- _PROBLEM REQUIREMENTS_: Report each line from the entries in which "screenshot" can be found.

- _MATERIAL SUPPLIED_:
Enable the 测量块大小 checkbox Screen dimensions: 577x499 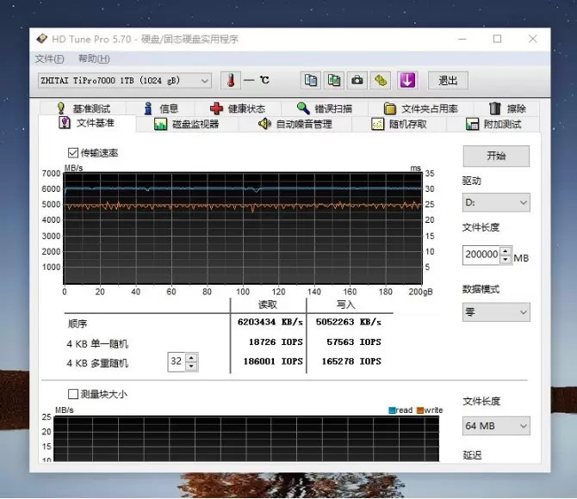[73, 394]
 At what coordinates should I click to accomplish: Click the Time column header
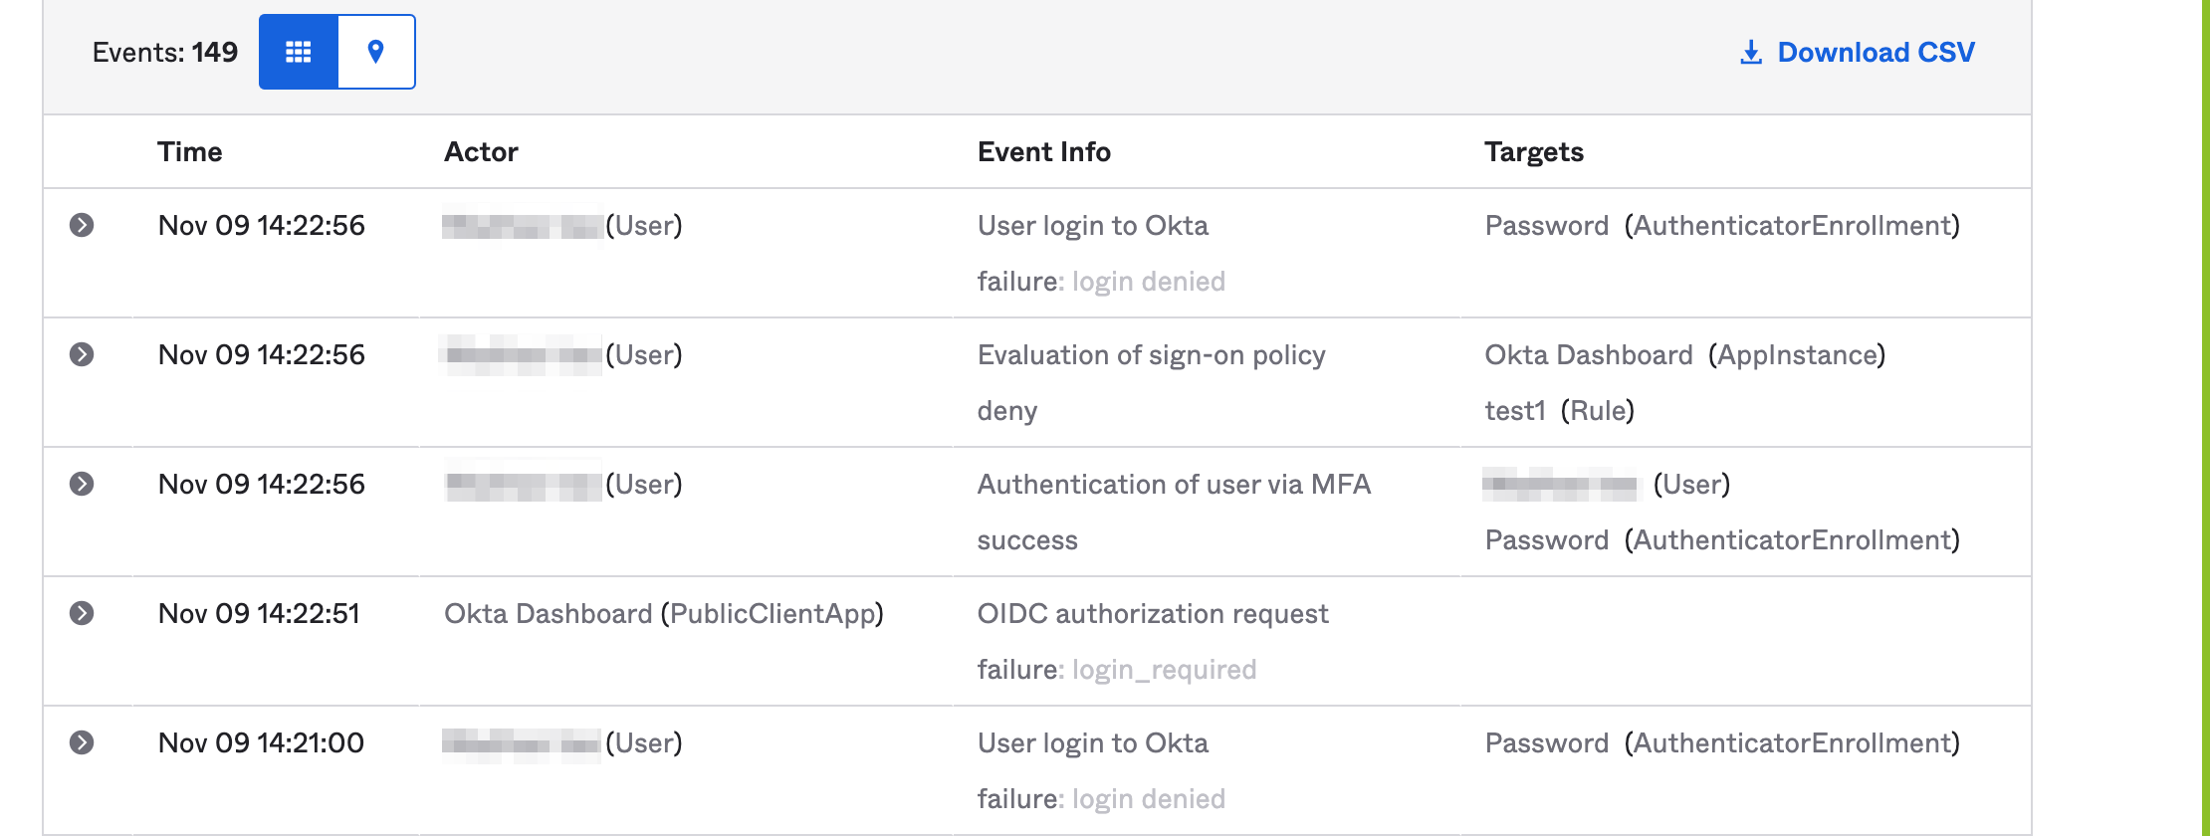coord(189,152)
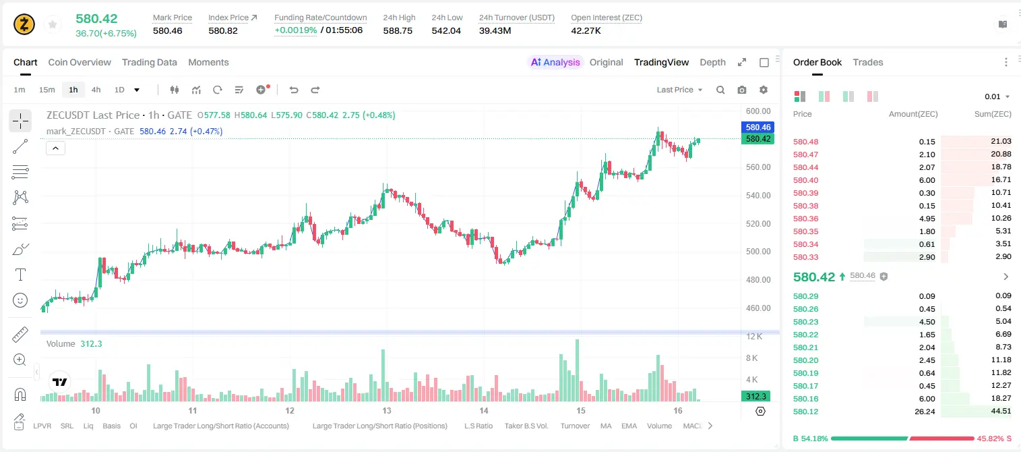Open the candlestick chart type icon

tap(175, 90)
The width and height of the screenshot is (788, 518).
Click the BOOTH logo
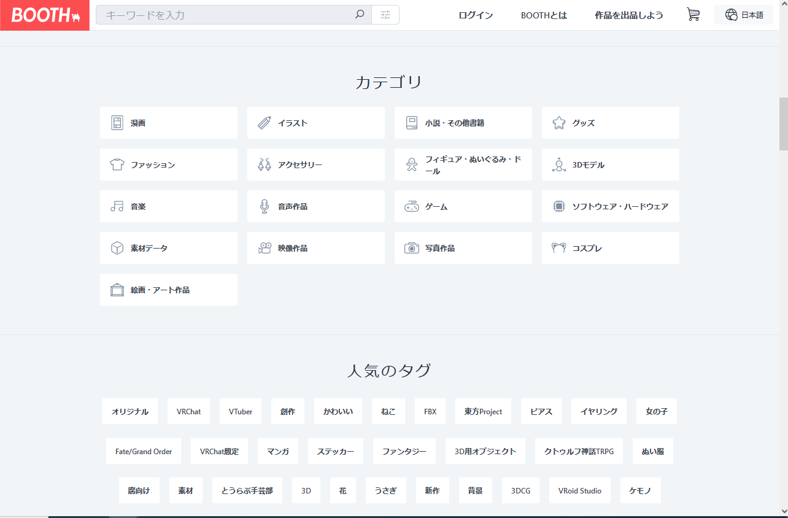(x=45, y=15)
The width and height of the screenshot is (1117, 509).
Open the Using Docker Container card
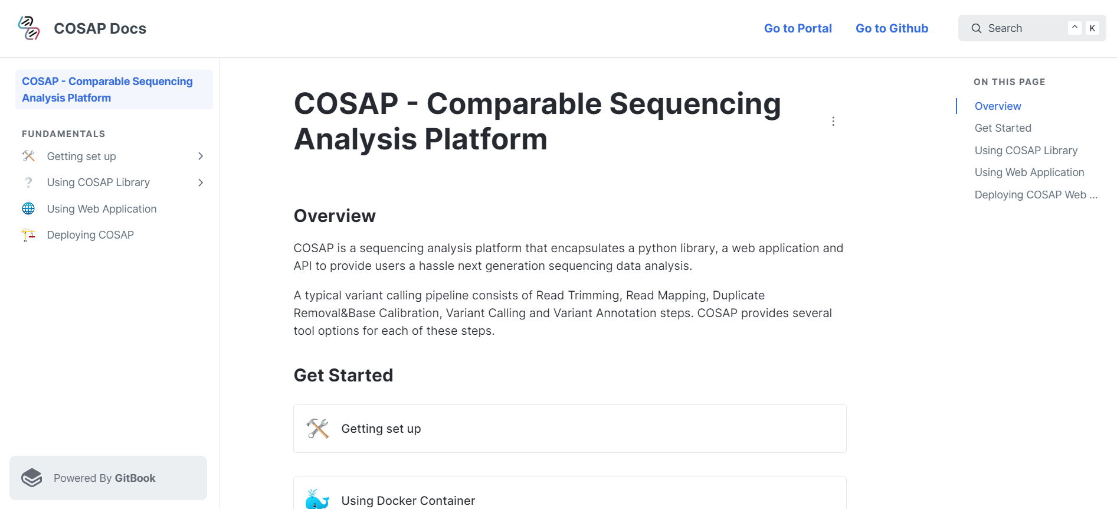[569, 494]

- _SOLUTION TO THE PROBLEM_:
The width and height of the screenshot is (788, 518).
The width and height of the screenshot is (1117, 509).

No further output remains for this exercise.